### [To do]
1) According to the journal entry, since what month has the writer not received any Unemployment money?
2) Write out the journal entry word for word, starting at "Months after my" and ending at "coming in again).".

### [Extract]
◆ ◆ ◆ ◆ ◆
10:39 AM - Thurs 9/16/21
I'm in a strange place right now (Metaphorically, that is - In reality, I'm just in my grubby little studio apartment in K-town)...
After a very long time in the wilderness, I recently - finally! - booked a gig (A holiday commercial shooting - I'm guessing - Monday or Tuesday).
It's my first gig of the Pandemic/Self-Tape Era, my first gig post-Shameless, and the best news that's happened to me in quite some time.
Months after my benefits lapsed, I've finally gotten myself back on Unemployment (...I think - I'm not going to totally believe it till the money starts coming in again).
(Since I qualified for an automatic extension, they've been letting me continue to certify for benefits. But since I procrastinated on re-filing - How is it an "automatic extension" if I have to re-file? - and when I finally did it I screwed it up and had to redo it, I haven't actually gotten any money since May).
It's a big relief since, for the past couple months I've been living on my savings, dribs and drabs of residuals, the occasional Cameo/even more occasional Memmo, and an ever-dwindling reserve of Unemployment money (Granted, I'm not in any imminent danger of being hungry and/or homeless...but it's still nerve-wracking to have no regular income).
So the two biggest questions plaguing me for a while now - "Am I ever going to book a job again?" and "Am I ever going to get myself back on Unemployment?" - have been answered with "Yes Jim. Yes you are".
And it made me very happy.
For about ten minutes.
This leads me to the sad conclusion that "It's very hard for me to be happy".
◆ ◆ ◆ ◆ ◆
### [Material supplied]
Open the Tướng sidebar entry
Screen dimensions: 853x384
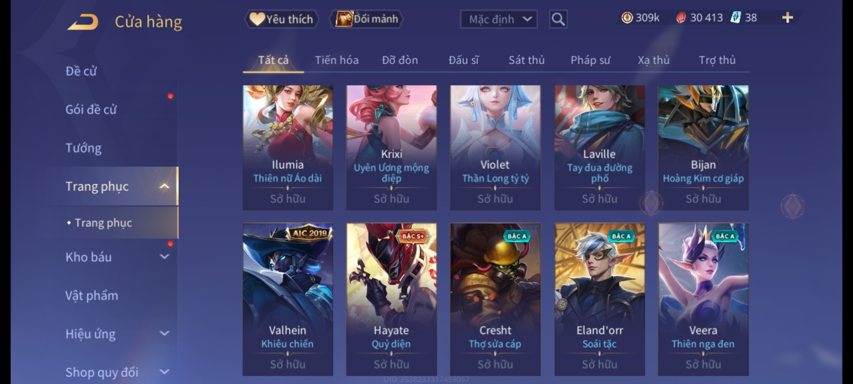[x=84, y=148]
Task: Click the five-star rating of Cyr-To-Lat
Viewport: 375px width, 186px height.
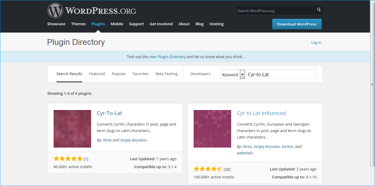Action: (68, 159)
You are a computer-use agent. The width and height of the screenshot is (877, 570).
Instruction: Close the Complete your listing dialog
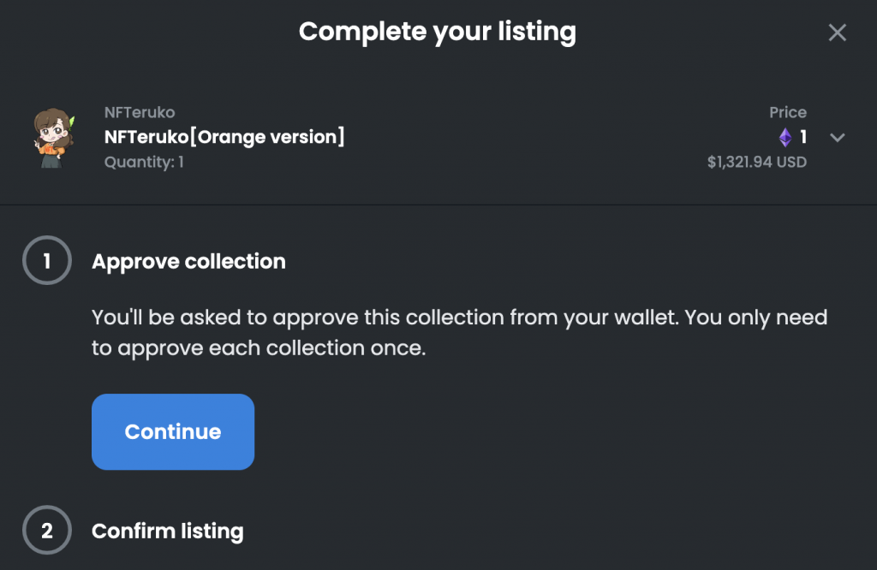coord(837,33)
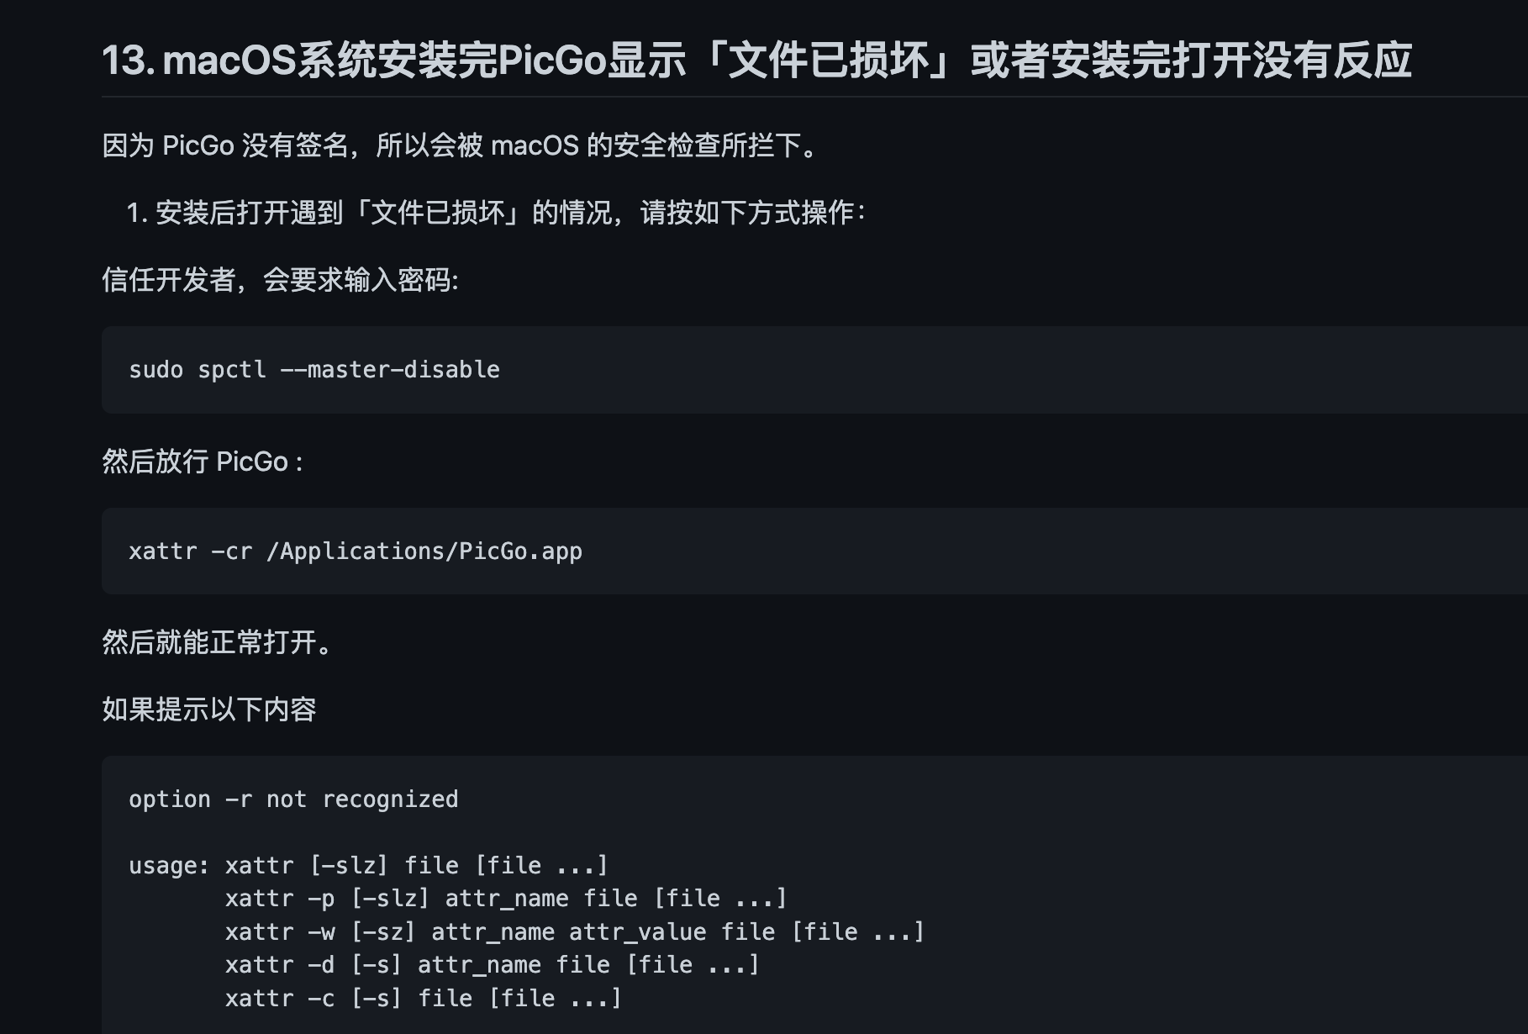1528x1034 pixels.
Task: Click the xattr -p attr_name usage line
Action: pyautogui.click(x=507, y=899)
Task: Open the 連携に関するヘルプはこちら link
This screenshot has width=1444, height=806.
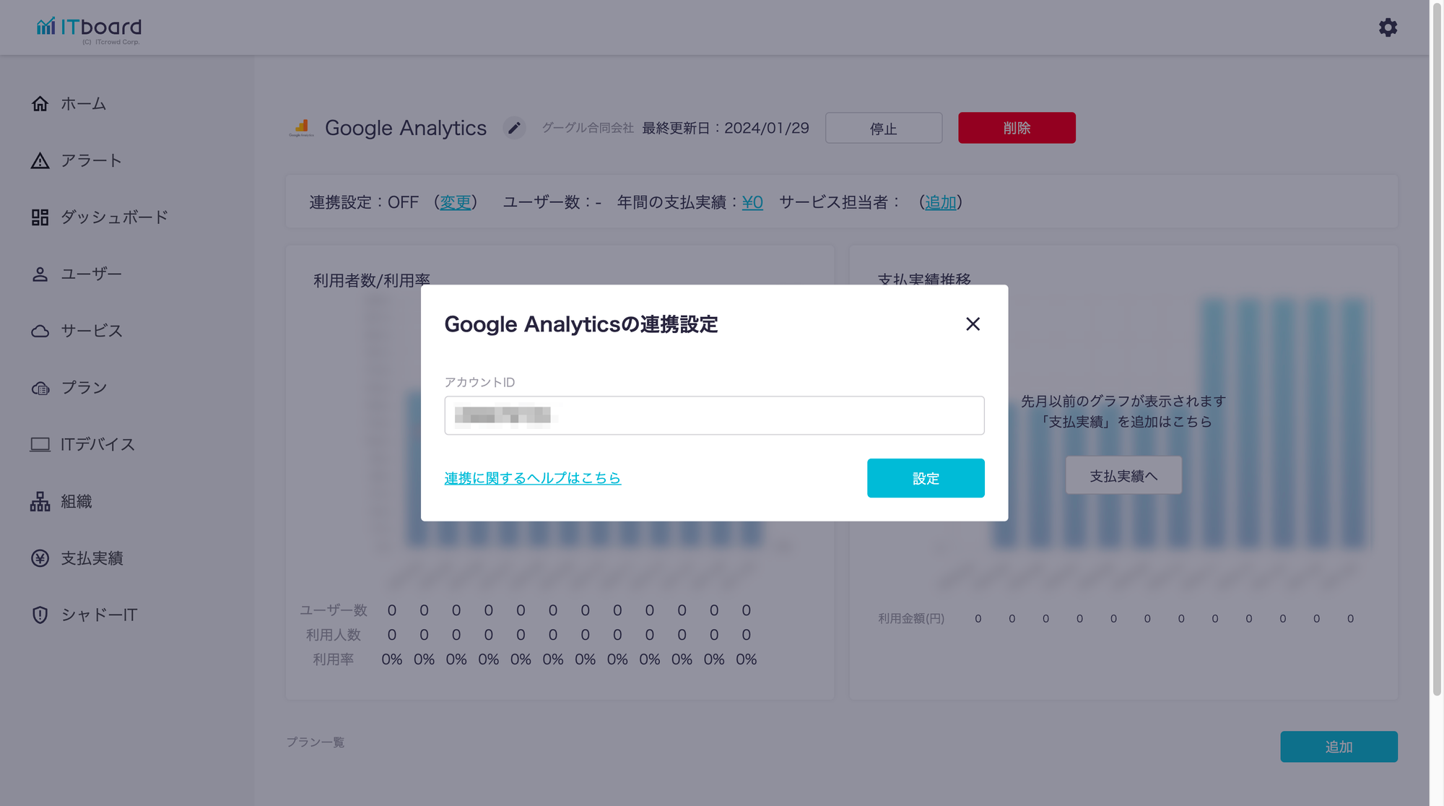Action: (x=532, y=478)
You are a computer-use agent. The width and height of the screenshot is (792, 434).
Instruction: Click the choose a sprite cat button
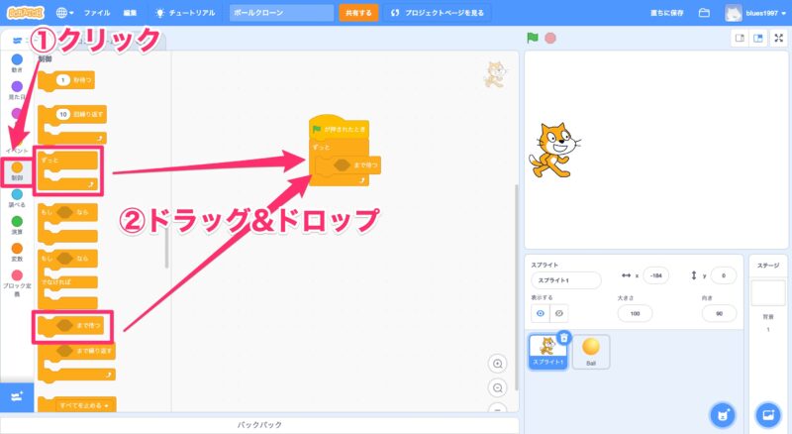(725, 413)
◆ ◆ ◆ ◆ ◆
### [Task-by-task answers]
1) Since May.

2)
Months after my benefits lapsed, I've finally gotten myself back on Unemployment (...I think - I'm not going to totally believe it till the money starts coming in again).